USDA’s Agriculture Acting Deputy Secretary Michael Scuse visited central Ohio yesterday and planned to talk about the farm bill, though he ended up fielding questions about the discovery of genetically modified wheat discovered in an Oregon field.
“We were notified that a farmer in Oregon had volunteer wheat that was sprayed with glyphosate and didn’t die right away. It was taken for testing to Oregon State University and we were notified by scientists there. APHIS got involved and we obtained samples. We ran our own tests to do the verifications to determine exactly what gene was in this plant. We have an ongoing investigation and we need answers to how this happened,” Scuse said. “We have a team of investigators in Oregon talking with the neighbors and seed companies to determine exactly what happened and how this took place. Many people are waiting for us to complete this investigation so we can supply some answers. We are concerned about this, but it will take some time for consumers and our trading partners to look at the information we provided.”

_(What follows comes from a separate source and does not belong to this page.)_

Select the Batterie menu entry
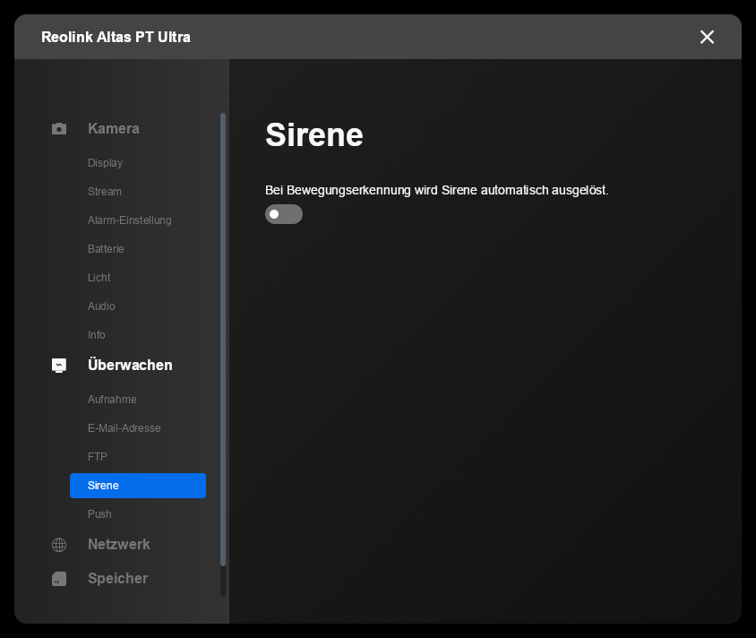The width and height of the screenshot is (756, 638). [x=106, y=249]
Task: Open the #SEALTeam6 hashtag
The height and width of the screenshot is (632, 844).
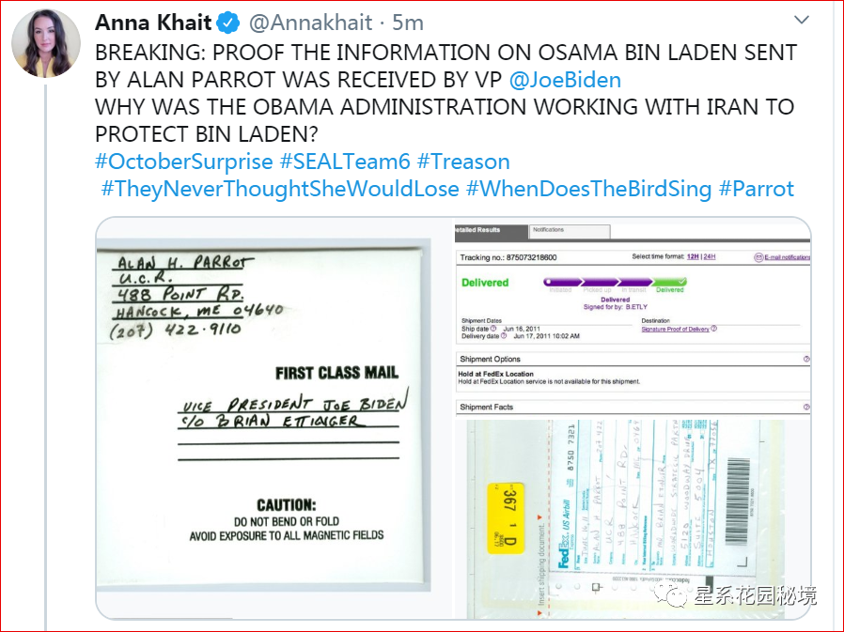Action: pyautogui.click(x=345, y=162)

On his visit, Scuse toured the Ohio State University Olentangy River Wetland Research Park and highlighted the importance of maintaining a firm commitment to soil conservation and wetland protection. He then visited the beautiful Shipley Dairy near Newark where he heard from representatives of the broad spectrum of Ohio agriculture about the farm bill.

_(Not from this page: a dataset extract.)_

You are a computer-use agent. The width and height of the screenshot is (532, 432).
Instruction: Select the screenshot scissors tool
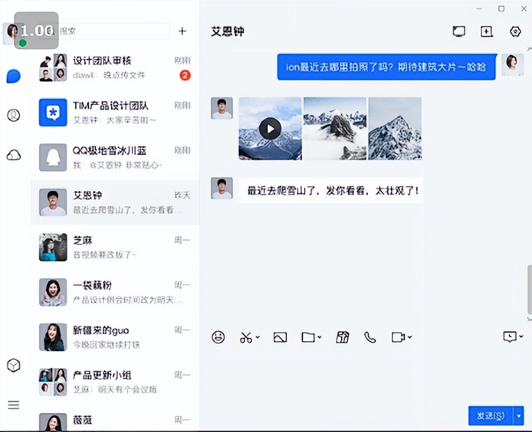pyautogui.click(x=245, y=337)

“Roundtable discussions on farm bill started well over a year ago to see what farmers and ranchers want in a farm bill. Hopefully this next week the Senate will bring the bill to the floor for a full vote and the House is looking at bringing the bill for a full vote sometime in June,” Scuse said. “We’re looking for a strong safety net, adequate nutrition program spending, a strong conservation title, and being able to continue research development in energy and new products.”